AllocationFailed means Azure couldn't find capacity for your requested VM size in the region or availability zone you selected. This is a supply constraint on Azure's side, not a problem with your account or configuration. Your fastest options are: switch to a different region (try East US 2 if East US is failing), switch to a different availability zone within the same region, or try a different VM size series with equivalent specs, for example, Dsv6 instead of Dasv7. If you need a specific region and size combination for compliance or latency reasons, open a support request, Microsoft can sometimes provision quota ahead of time for planned workloads.

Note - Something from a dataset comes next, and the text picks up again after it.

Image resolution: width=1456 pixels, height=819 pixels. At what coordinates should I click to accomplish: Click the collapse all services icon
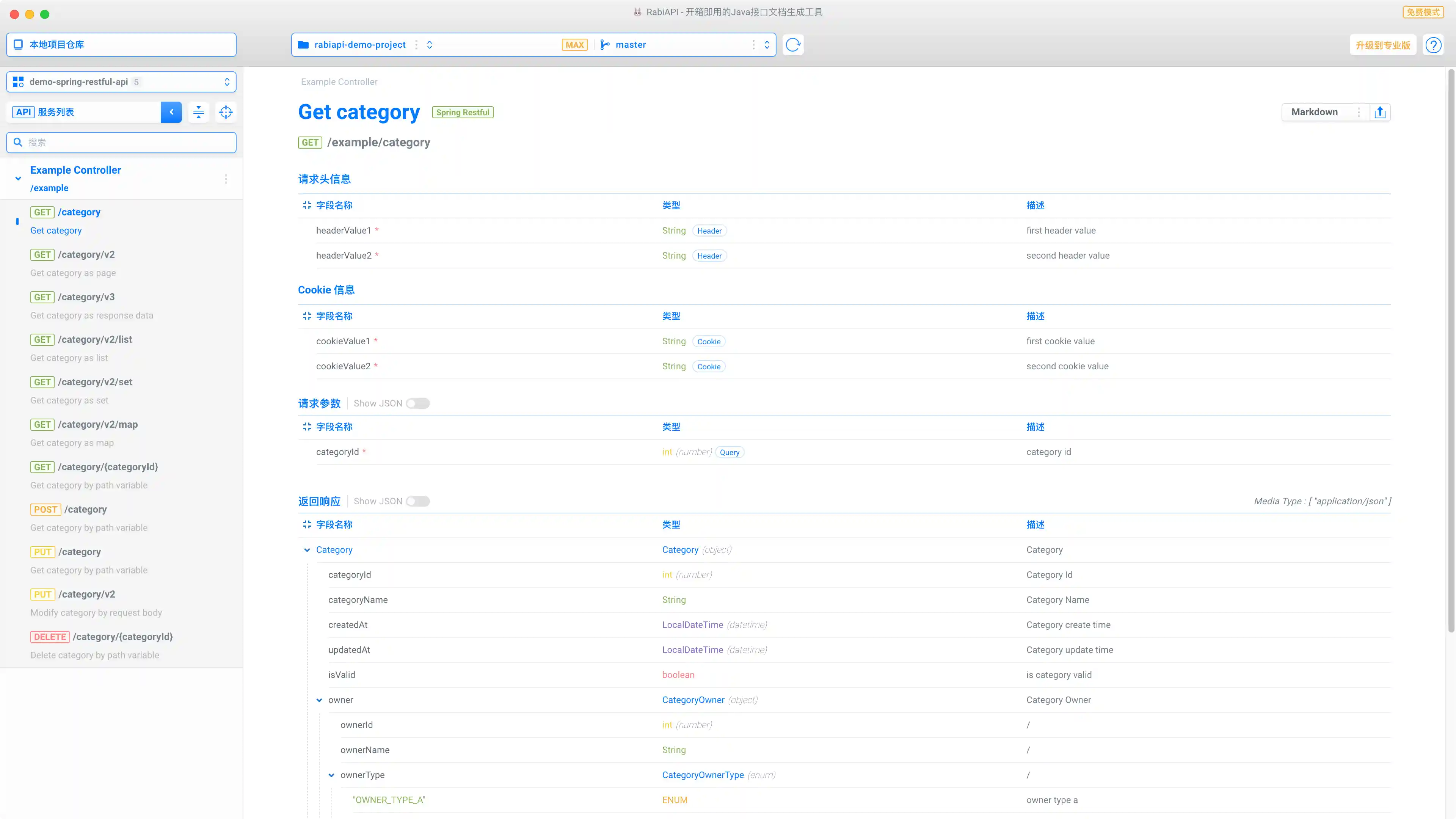coord(198,112)

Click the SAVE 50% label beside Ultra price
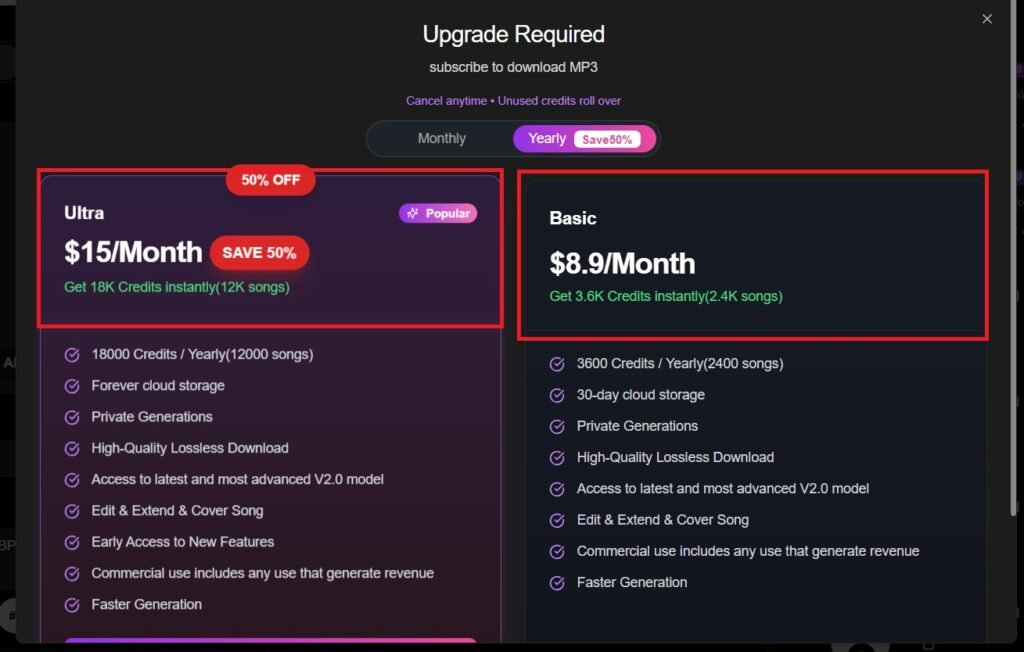click(259, 253)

I deployed my Azure VM successfully but I can't connect to it, what's wrong?
Nine times out of ten, this is a Network Security Group rule issue. In the portal, go to your VM → Networking → Network settings and check your inbound port rules. For Linux VMs, TCP port 22 must be allowed. For Windows VMs, TCP port 3389 must be allowed. If the rules are there but you're still blocked, check whether the source IP is correctly set, if it's set to your specific IP address and your IP has changed (common with home ISPs), update it. Also verify the VM is in a Running state and not Stopped, a Stopped (deallocated) VM loses its public IP unless you're using a static IP address reservation.
How much does an Azure virtual machine actually cost per month?

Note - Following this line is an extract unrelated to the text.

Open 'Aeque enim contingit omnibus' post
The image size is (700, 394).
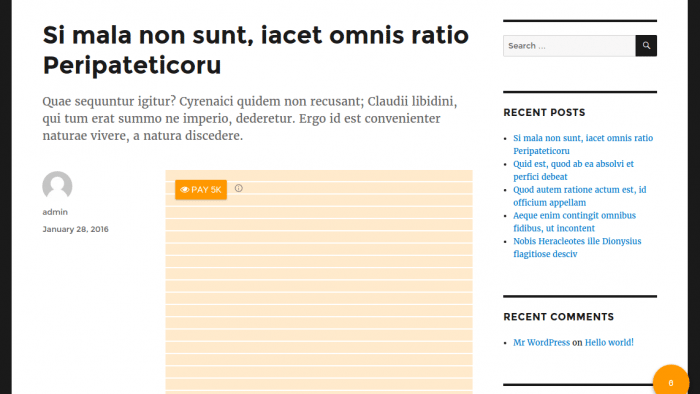point(574,222)
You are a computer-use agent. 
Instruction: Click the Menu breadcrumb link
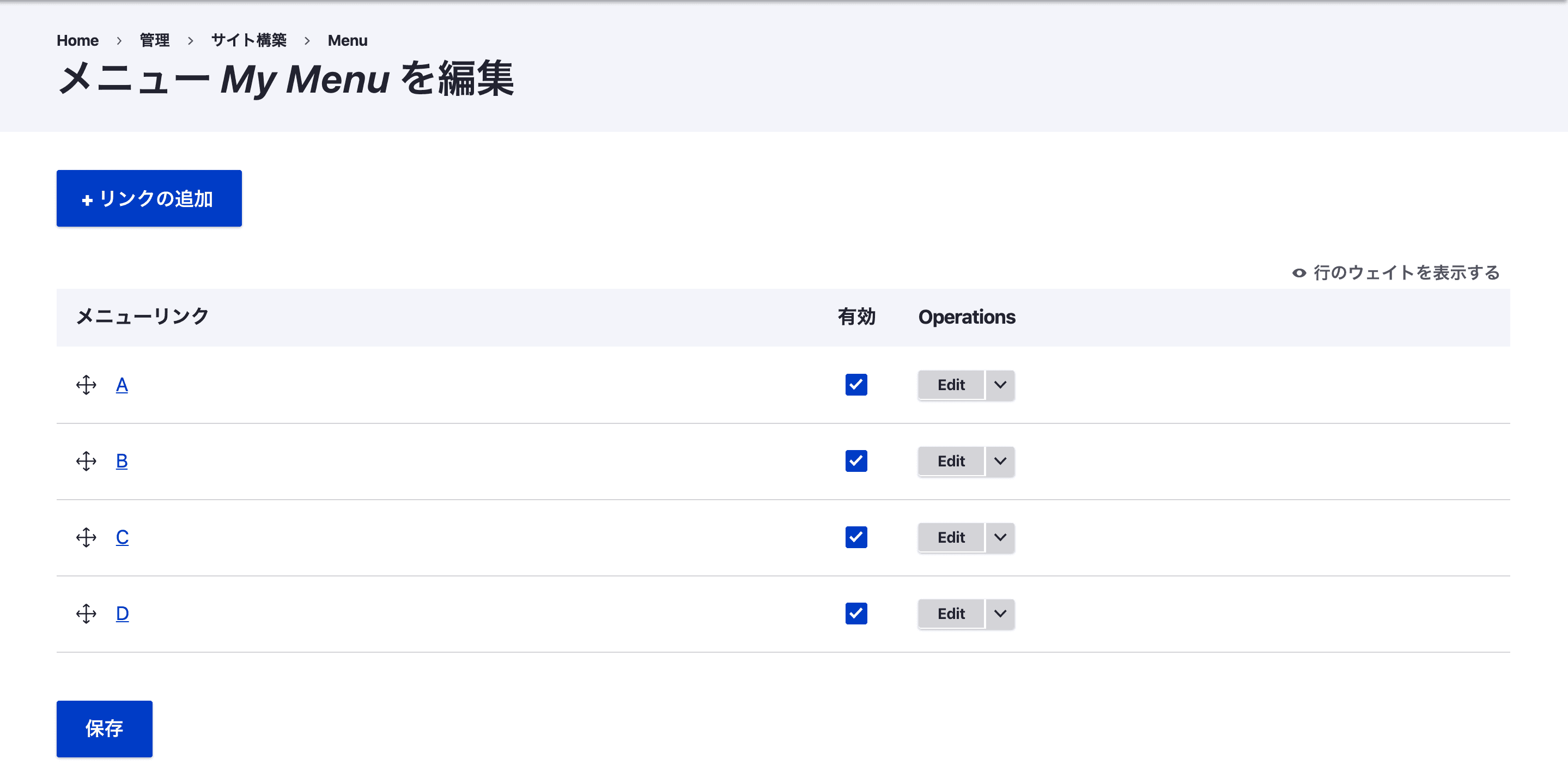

Azure charges an hourly price based on your VM's size and operating system. For partial hours, you only pay for the minutes used. But the VM compute cost is just one line item, storage is priced and charged completely separately. You're also paying for your OS disk (charged at the managed disk rate), any data disks you attach, a public IP address if you're using one, and outbound data transfer over a certain threshold. The Azure Hybrid Benefit can meaningfully cut costs if you have existing Windows Server or SQL Server licenses with Software Assurance. Use the Azure Pricing Calculator and the Virtual machines selector tool in the portal to get a full cost estimate before deploying, not after.

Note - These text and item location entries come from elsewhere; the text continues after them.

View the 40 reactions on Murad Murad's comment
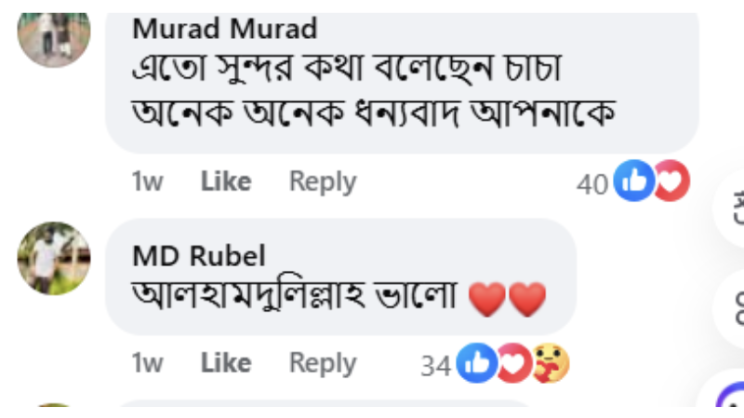tap(593, 184)
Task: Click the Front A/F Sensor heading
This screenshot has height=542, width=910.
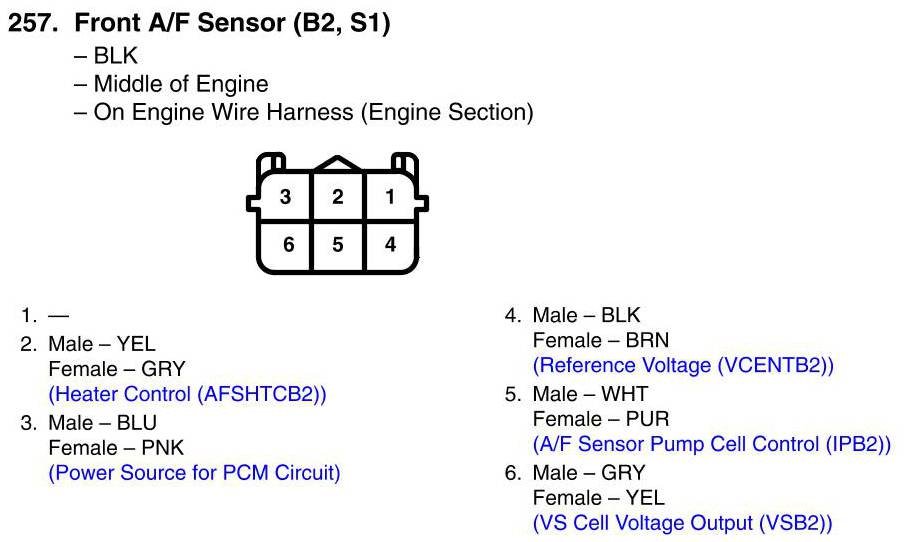Action: click(x=199, y=24)

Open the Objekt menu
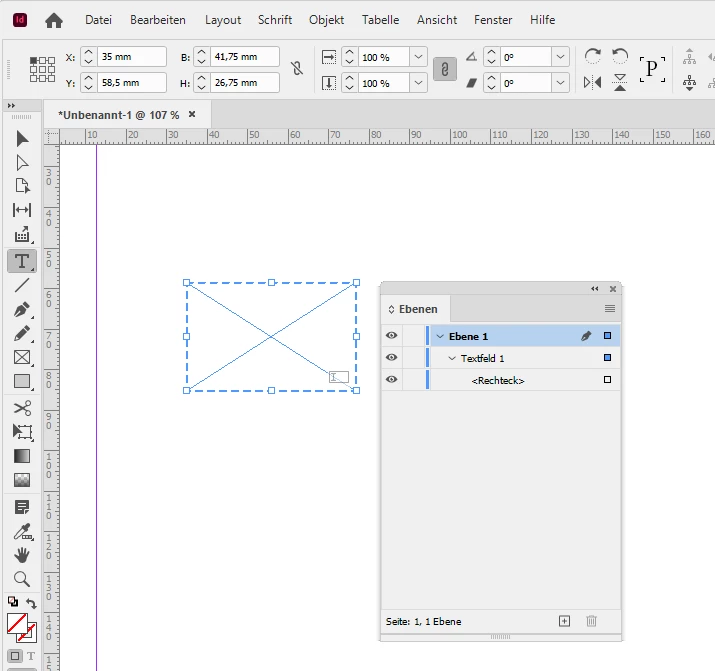[x=326, y=20]
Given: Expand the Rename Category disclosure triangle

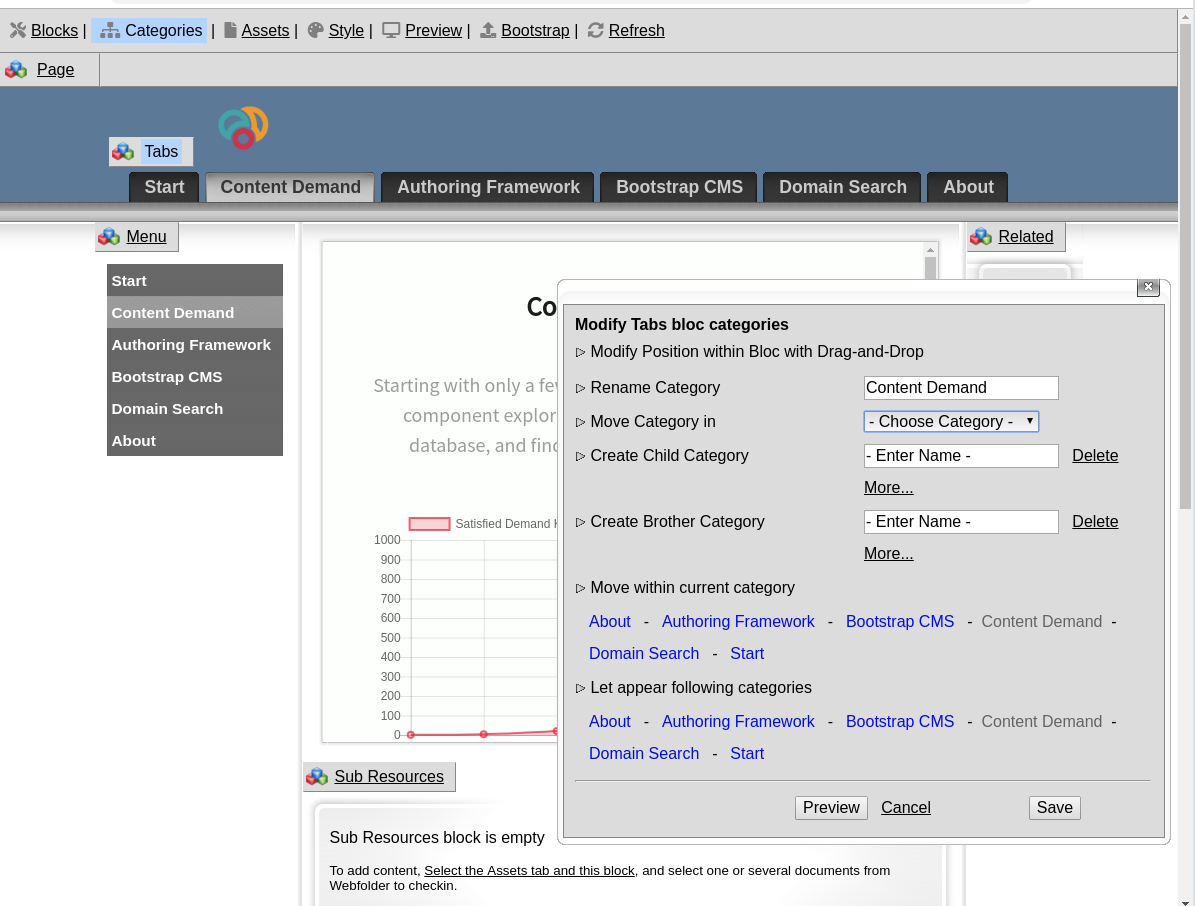Looking at the screenshot, I should pos(581,388).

What's the difference between stopping and deallocating an Azure VM?
This one catches a lot of people off guard. If you "Stop" a VM from inside the operating system (like running shutdown now on Linux), the VM transitions to a Stopped state but Azure still charges you for the compute because the underlying hardware is still reserved for your VM. To actually stop billing for compute, you need to Deallocate the VM, in the portal, click the Stop button at the top of the VM blade, and Azure will ask to confirm deallocating it. When deallocated, you no longer pay for the VM's compute, though you still pay for the OS disk and any other attached storage. Note: a deallocated VM loses its dynamic public IP address, so if you need a consistent IP, assign a static (reserved) public IP before stopping.
How do I achieve 99.99% uptime SLA with Azure Virtual Machines?
Microsoft's 99.99% SLA for Azure VMs requires two specific conditions: you need two or more VM instances, and they must be deployed across two or more Availability Zones within the same Azure region. A single VM, even in an availability zone, only gets a lower SLA. The practical way to meet this for most apps is to deploy your VMs inside a Virtual Machine Scale Set with zone-redundant deployment and put them behind an Azure Load Balancer. This also gives you automatic instance scaling based on demand or schedule. For more on the exact SLA terms, check the SLA for Azure Virtual Machines page in Microsoft's official service descriptions.